In der japanischen Kunsttechnik Kintsugi wird zerbrochene Keramik mit flüssigem Gold repariert. Statt sie zu kaschieren, werden die beschädigten Stellen noch betont, seine Brüche machen den schöner. In "Körper-Kintsugi" setzt die Protagonistin den Krebszellen in ihren Brüsten einen starken Überlebenswillen entgegen. Persönlich und eindringlich erzählt Senka Maric vom Kampf um Würde und Schönheit, auch wenn der Körper in zahlreichen Operationen zerschnitten und durch Chemotherapien beinahe zerstört wird.In kurzen, eingestreuten Szenen zeichnet die Figur ihre schmerzvolle Erinnerungen an das Heranwachsen in einer patriarchalen Gesellschaft nach, von denen sie sich durch ihre Auseinandersetzung mit der als "weiblich" verstandenen und mit viel Scham und Tabu belegten Krankheit zu befreien vermag.Ein kämpferischer Text voller Stärke und Kraft, hart zu lesen, aber letztendlich Mut machend.

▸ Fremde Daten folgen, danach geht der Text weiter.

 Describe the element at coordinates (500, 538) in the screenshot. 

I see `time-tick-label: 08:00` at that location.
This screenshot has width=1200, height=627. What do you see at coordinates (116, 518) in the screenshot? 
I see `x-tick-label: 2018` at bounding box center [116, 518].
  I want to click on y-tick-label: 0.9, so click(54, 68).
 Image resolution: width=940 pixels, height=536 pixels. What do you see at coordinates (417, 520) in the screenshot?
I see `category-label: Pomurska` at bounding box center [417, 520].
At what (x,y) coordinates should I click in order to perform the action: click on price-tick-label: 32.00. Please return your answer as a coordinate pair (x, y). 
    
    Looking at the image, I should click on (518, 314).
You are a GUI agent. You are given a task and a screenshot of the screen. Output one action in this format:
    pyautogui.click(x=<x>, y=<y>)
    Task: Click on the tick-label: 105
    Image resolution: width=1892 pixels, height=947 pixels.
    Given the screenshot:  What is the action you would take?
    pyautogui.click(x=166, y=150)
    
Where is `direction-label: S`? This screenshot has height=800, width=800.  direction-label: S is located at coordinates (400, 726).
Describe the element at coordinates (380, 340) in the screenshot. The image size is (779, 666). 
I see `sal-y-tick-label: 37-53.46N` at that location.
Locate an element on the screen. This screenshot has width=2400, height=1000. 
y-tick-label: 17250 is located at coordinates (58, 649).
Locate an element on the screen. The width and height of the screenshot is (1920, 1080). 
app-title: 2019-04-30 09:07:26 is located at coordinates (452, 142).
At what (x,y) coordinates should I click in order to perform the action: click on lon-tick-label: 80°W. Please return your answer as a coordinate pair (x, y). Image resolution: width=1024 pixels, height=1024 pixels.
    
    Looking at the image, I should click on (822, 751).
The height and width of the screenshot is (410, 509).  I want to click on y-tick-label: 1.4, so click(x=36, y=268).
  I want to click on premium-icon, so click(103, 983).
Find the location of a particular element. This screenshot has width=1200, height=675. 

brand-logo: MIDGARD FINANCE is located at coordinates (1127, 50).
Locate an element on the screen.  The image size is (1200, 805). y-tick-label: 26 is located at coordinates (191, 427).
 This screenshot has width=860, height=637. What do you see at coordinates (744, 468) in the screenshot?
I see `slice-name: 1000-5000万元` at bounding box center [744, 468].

Perlentaucher-Notiz zur TAZ-Rezension
Rezensentin Carola Ebeling ist berührt von Senka Marić' autobiografischem Roman über ihre Brustkrebserkrankung und sieht Parallelen zum Band der Pulitzer-Preisträgerin Anne Boyer, der dasselbe Thema behandelt. Wie bei Boyer gehe es auch in "Körper-Kintsugi" (angelehnt an die japanische Technik, zerbrochene Keramik mit flüssigem Gold oder Platin zu reparieren, erklärt Ebeling) gerade nicht um die Isolierung eines Einzelschicksals. Vielmehr betont Marić durch die traumhafte Begegnung der Erzählerin mit Medea, Medusa oder Penthesilea die Solidarität zu anderen Frauen und entwirft "eine Art Genealogie weiblichen Schmerzes", analysiert die Kritikerin. Auch sprachlich handelt es sich um eine literarisch gelungene Auseinandersetzung mit dem Thema, findet Ebeling - so lobt sie etwa Marić' Wechsel zwischen "stakkatohafter Sachlichkeit" und poeetischen Sprachbildern.